Adapted for the screen from Mitchell Zuckoff’s book by writer Chuck Hogan, 13 Hours: The Secret Soldiers of Benghazi finds Bay trying to show and tell how it all went down on September 11, 2012, in Benghazi, Libya when militants attacked the US diplomatic compound and a nearby CIA stronghold on which four Americans were killed, including Ambassador J Christopher Stevens.
https://www.youtube.com/watch?v=4CJBuUwd0Os
Back in 2012, these events became what can best be described as ‘political football’ in the Presidential race for the White House with then American Secretary of State Hillary Clinton getting most of the blame by the Republicans. But 13 Hours smartly strays away from the political mire and instead focuses on six buffed and bearded private military contractors who have been directed to protect CIA operatives gathering intelligence.
The amount of restraint Bay is able to pull off with 13 Hours is surprising considering it’s a Michael Bay film and the mayhem is certainly tame for Bay’s standards, but that is no compliment because 13 Hours quickly escalates into an incoherent and visually annoying shoot-em-up and a jingoistic, against-all-odds story of American bravery where Americans must do anything and everything to protect themselves from whom they constantly refer to as the ‘bad guys’.
The script from Chuck Hogan does little to give any real characterisation to the six interchangeable mercenaries played by John Krasinski, James Badge Dale, Pablo Schreiber, Max Martini, David Denham and Dominic Fumusa, but to the actors’ credit they manage to come across as more human than you’d expect from a Bay movie. An empathetic John Krasinski and a grizzled James Badge Dale particularly stand out. But apart from that it’s all quite revolting.

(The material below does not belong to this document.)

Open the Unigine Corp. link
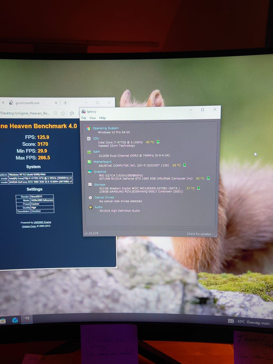[x=29, y=226]
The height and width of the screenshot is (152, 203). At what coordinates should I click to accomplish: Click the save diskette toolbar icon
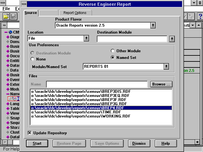(14, 16)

The Libyans are basically anonymous thugs and blood bags who blow up when shot at. The dialogues are atrocious and full of lines that do little more than demonstrate how ‘macho’ these characters are, and show one, of the film’s few, female characters what ‘real-men’ are capable of.

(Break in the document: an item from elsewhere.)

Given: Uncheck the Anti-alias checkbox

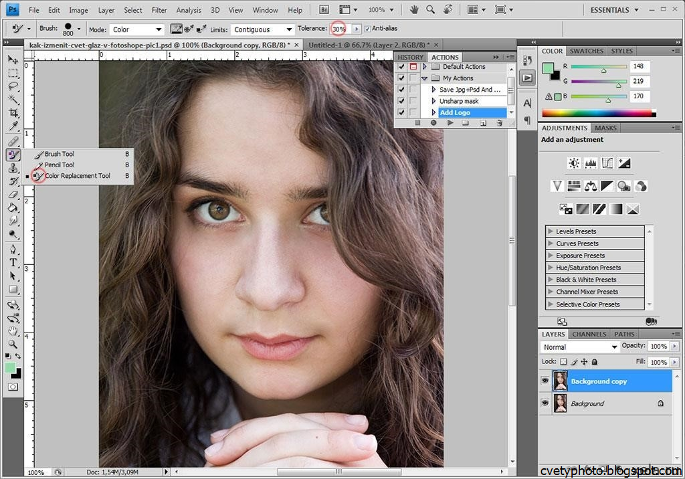Looking at the screenshot, I should [367, 29].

The storytelling is clunky, the runtime which clocks at a testing two hours and 24 minutes is bloated and the scattershot editing is so incoherent that it blurs the characters and turns a simple set of locations into a twisting maze.
Surprisingly, the action-set pieces are actually one of the film’s very few positives because for once, there are actual stakes and there’s a little more to it than giant robots fighting giant robots but the murky and shaky visual aesthetic that’s full of handheld shots gets so annoying at times that it takes a lot away from enjoying these set-pieces.
13 Hours works on a surface level. It has some nice action and some cool explosions and if you’re a 15-year-old teenager who loves first person shooter games, you might not have a particularly bad time with this. But as a war movie, 13 Hours falls flat because it doesn’t really have any concrete perspective and everything from proper characterisation to coherent editing is thrown out the window, nor is the film engaging on anything more than a gut level. It’s commentary on Middle-Eastern politics can best be summed up by the scene in which Pablo Schreiber’s character tells a local,
“Your country’s gotta figure this shit out”.
I guess you could call the film a massive improvement over Bay’s recent efforts like Pain and Gain (2013) and the Transformers movies but at the end of the day it’s still a pretty bad movie.